5 · By the Mediterranean
THE SURF of the waves tickled Ibrahim’s small toes reminding him of the delight he felt when his mother used to sprinkle her children with a hose on the hotter days of the summer.
The green in the sky was getting lighter. That huge quantity of water in front of him was far too vaster than he had ever imagined. He had tried to quench his thirst with gulps of the salty water, but the taste had made him sick. His mouth was dry and the eyes were sore. Nauseated, Ibrahim had his stomach playing a dodecaphonic revolution of eerie sounds and gurgling noises. He was starving.
A spasm made him contort, folding the trunk over the legs, forcing his chest touch the trembling thighs. He lost his balance and fell, face first, on the wet sands, bruising his skin with the tiny shells and shards of stones of various shades of brown and grey. He puked. A violent wave almost suffocated him. Desperate, he crawled up to where the waves could not reach him.
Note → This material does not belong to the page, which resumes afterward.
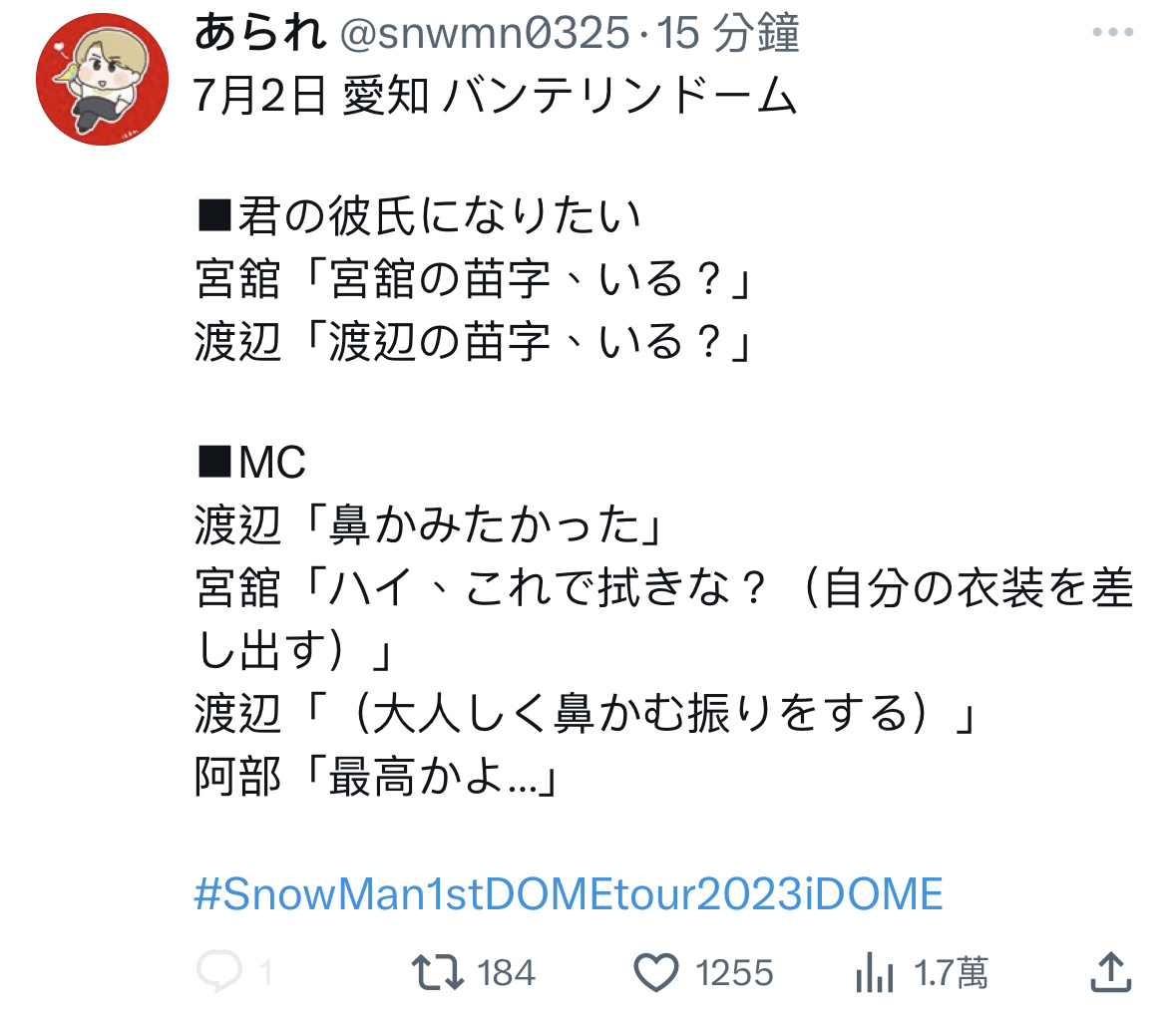Click the 阿部「最高かよ…」 line
1176x1022 pixels.
point(376,776)
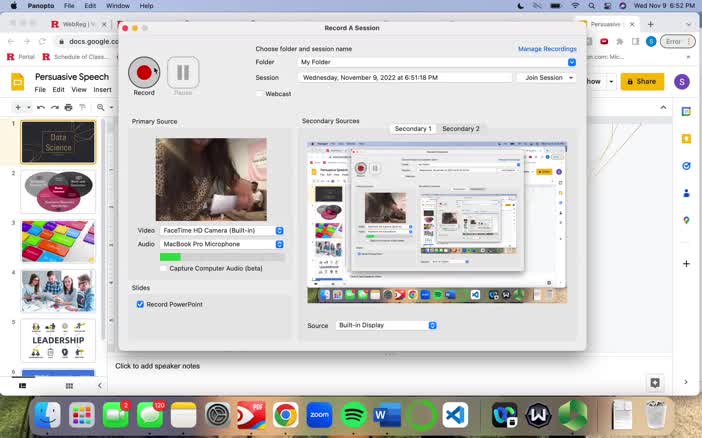
Task: Open Visual Studio Code in dock
Action: tap(455, 414)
With his back turned to the Mediterranean, he complained again and swore in a whisper, paying no attention to the oranges and purples projected on the high clouds. He fell on his knees and another excrutiating pain made him curve again. He protected his face with his hands and vomited a transparent, foaming, stinking, sticky liquid without any particle of solids. His last meal had happened more than twelve hours before. He felt dizzy and fell on the sand, unconscious.
He dreamt an endless dream with feverish hallucinations.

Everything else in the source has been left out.